PajakOnline.com—Faktur Pajak merupakan bukti pungutan pajak yang dibuat PKP atas penyerahan Barang Kena Pajak (BKP) atau Jasa Kena Pajak (JKP) PPN maupun PPnBM. Ada faktur pajak yang dapat dikreditkan, dan adapula faktur pajak yang tidak dapat dikreditkan. Pada faktur pajak yang tidak dapat dikreditkan, hal ini dapat terjadi karena beberapa hal, seperti pengusaha yang bersangkutan belum ditetapkan sebagai PKP atau PPN atas transaksi yang tidak berhubungan langsung dengan kegiatan usaha PKP.
Faktur pajak yang tidak dapat dikreditkan merupakan istilah bagi pajak masukan yang tidak bisa dikreditkan dengan pajak keluaran.
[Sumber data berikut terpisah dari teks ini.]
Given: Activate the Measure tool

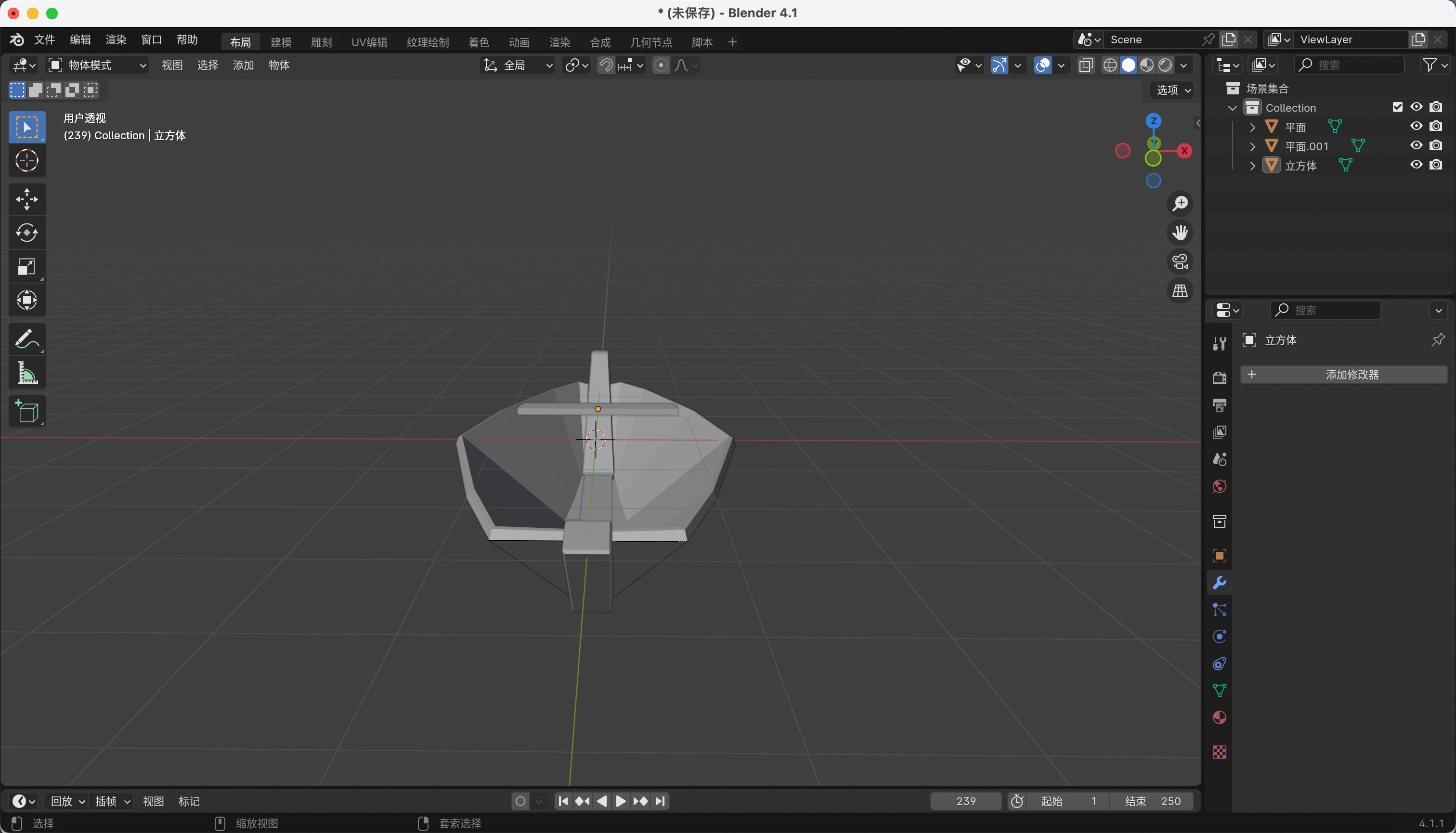Looking at the screenshot, I should pos(26,373).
Maka dari itu, pajak masukan yang dibuat oleh Pengusaha Kena Pajak (PKP) tidak bisa menjadi pengurang pajak keluaran.
Penting bagi PKP untuk mengetahui prinsip-prinsip faktur pajak yang dapat dikreditkan dan jenis-jenis PPN dimana PKP membuat FP tidak bisa dikreditkan.
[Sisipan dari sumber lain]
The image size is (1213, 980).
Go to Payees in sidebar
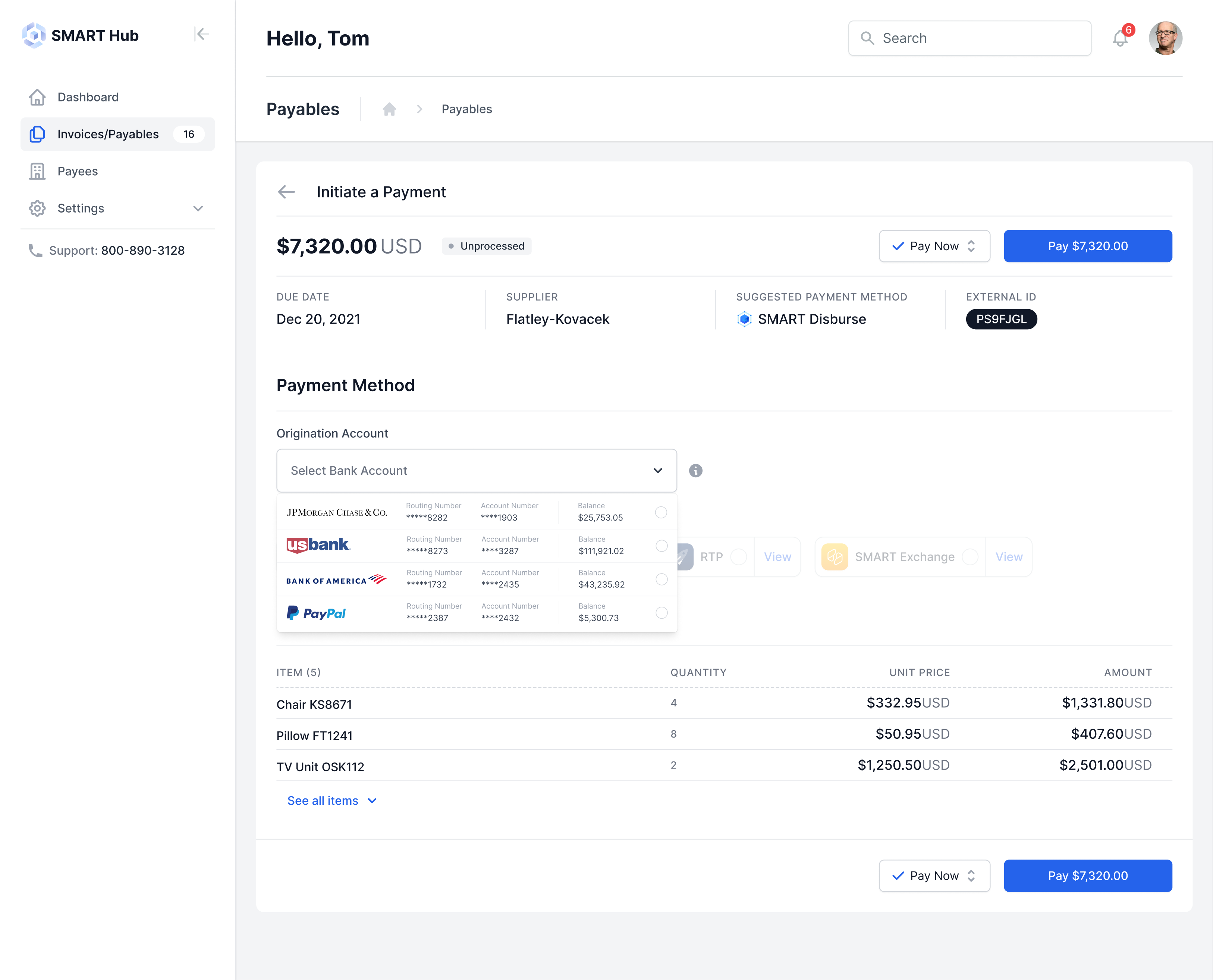click(77, 171)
Adapun Prinsip-prinsip PKP yang harus diketahui untuk pengkreditan faktur pajak masukan, antara lain:
- Pajak masukan dalam suatu tahun masa dikreditkan dengan pajak keluaran untuk masa pajak yang sama.
- Pajak masukan yang belum dikreditkan dengan pajak keluaran pada saat masa pajak yang sama, masih bisa dikreditkan pada masa pajak berikutnya, paling lama 3 bulan setelah masa pajak yang bersangkutan. Dengan catatan, belum dibebankan sebagai biaya dan belum dilakukan pemeriksaan.
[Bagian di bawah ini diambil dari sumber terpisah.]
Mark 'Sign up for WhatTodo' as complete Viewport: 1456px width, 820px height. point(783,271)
- PKP yang belum melakukan kegiatan produksi, sehingga secara otomatis belum melakukan penyerahan terutang pajak, maka pajak masukan terkait perolehan dan/atau impor barang dapat dikreditkan.
- Pajak masukan yang dikreditkan harus menggunakan faktur pajak yang sesuai dengan peraturan yang berlaku.
Sementara itu, ada Faktur Pajak yang tidak bisa dikreditkan. Penyebab munculnya faktur pajak yang tidak dapat dikreditkan, karena faktur pajak dibuat atas penyerahan Barang atau Jasa Kena Pajak (BKP/JKP) yang perlakuan PPN-nya tidak bisa dikreditkan.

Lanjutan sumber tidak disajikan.